Dr. Beckett gets a starring role, and I find it strange that he's not in the main cast montage - he's pretty much a main character, has been in most of the episodes and you need a doctor, but I suppose they were taking the same approach they did with 'SG-1' with Dr. Janet Fraiser a recurring character rather than a full-blown regular. It is, after all, a military based series, so it's more about the soldiers, and maybe the scientists, with the administrators and medical staff coming in last - though Dr. Weir is in command she hasn't had that much to do on an ongoing basis so far, and while that seemed natural for General Hammond, she's younger and looks like she should be out and doing more rather than being the arbiter and rule-maker supreme. One of the things that didn't work so well was Beckett's bond with the Hoffan scientist, Perna (I think this actress had been in 'SG-1' before). It's been done so many times on 'SG-1' where one of the team has become attached to some brilliant scientist (usually Carter or Daniel), only to see them lost and we're supposed to care about them because one of our regulars spent forty minutes with them? It wasn't the actress' fault, but it was the usual role, amazed by human technology and speaking in some old English enunciation, so when she dies it wasn't much of a wrench.

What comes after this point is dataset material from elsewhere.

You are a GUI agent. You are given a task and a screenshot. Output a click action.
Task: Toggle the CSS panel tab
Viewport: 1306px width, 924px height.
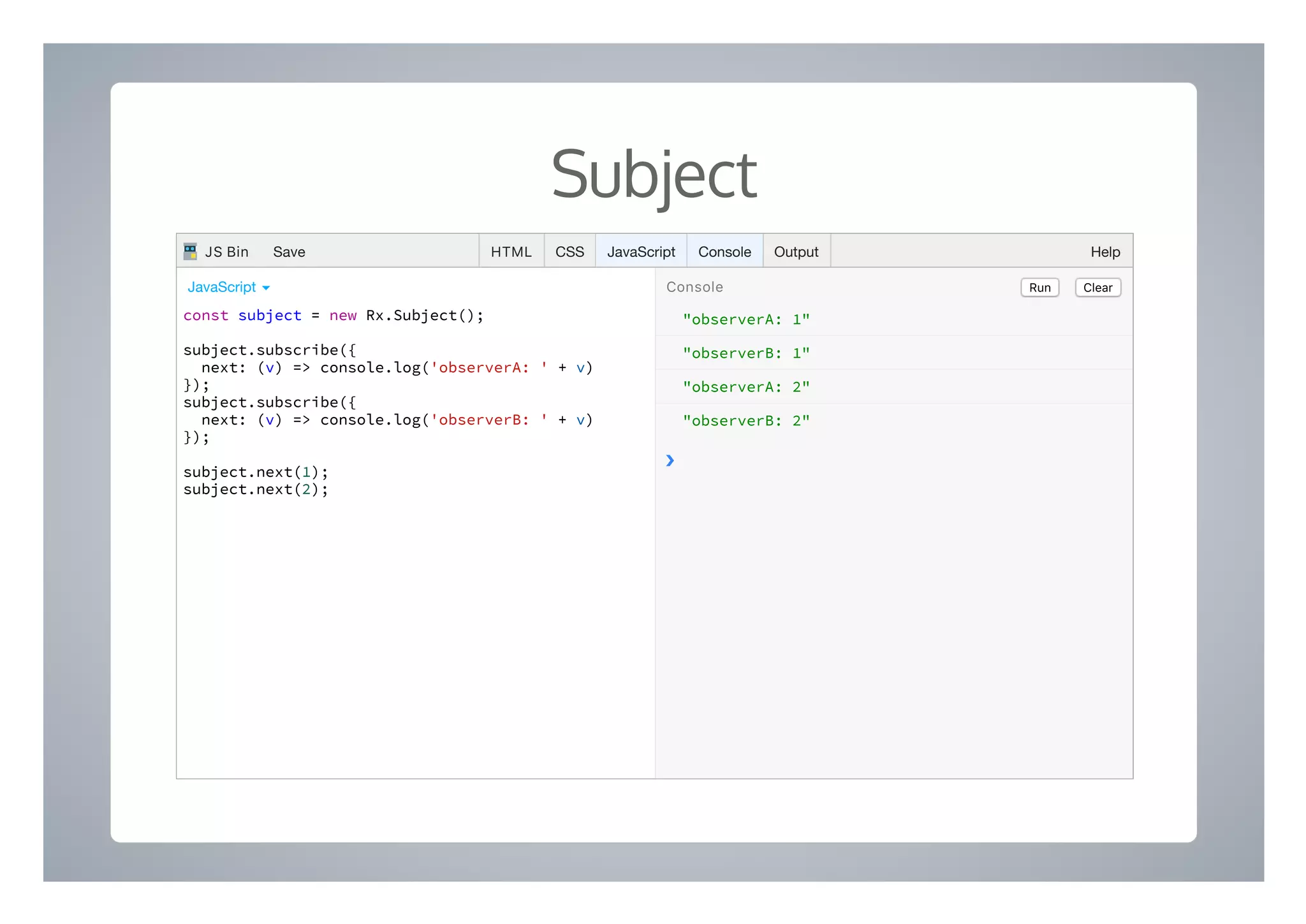[569, 252]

McKay, Teyla and Ford don't have much meaningful to do, so it's really up to Beckett and Sheppard to carry the episode, and because it's so close to a good few 'SG-1' episodes I couldn't help wishing it was Carter doing the science stuff and O'Neill providing the sarcastic conversation with Steve. The montage of developing the serum went on too long, and the Hoffans were so familiar I thought for a few seconds at the beginning that the team had somehow visited a race from our galaxy, but that wouldn't have made sense. While the scenes with Steve The Wraith were all good, I've never been much of a fan of the parallel Earth developments, especially the industrial cities, and even Alan Scarfe couldn't pull it back to being up there with the quality of the previous episode. 'Atlantis' works when it is aping 'SG-1,' and when it concentrates on its own USPs, but either way this one wasn't quite doing it.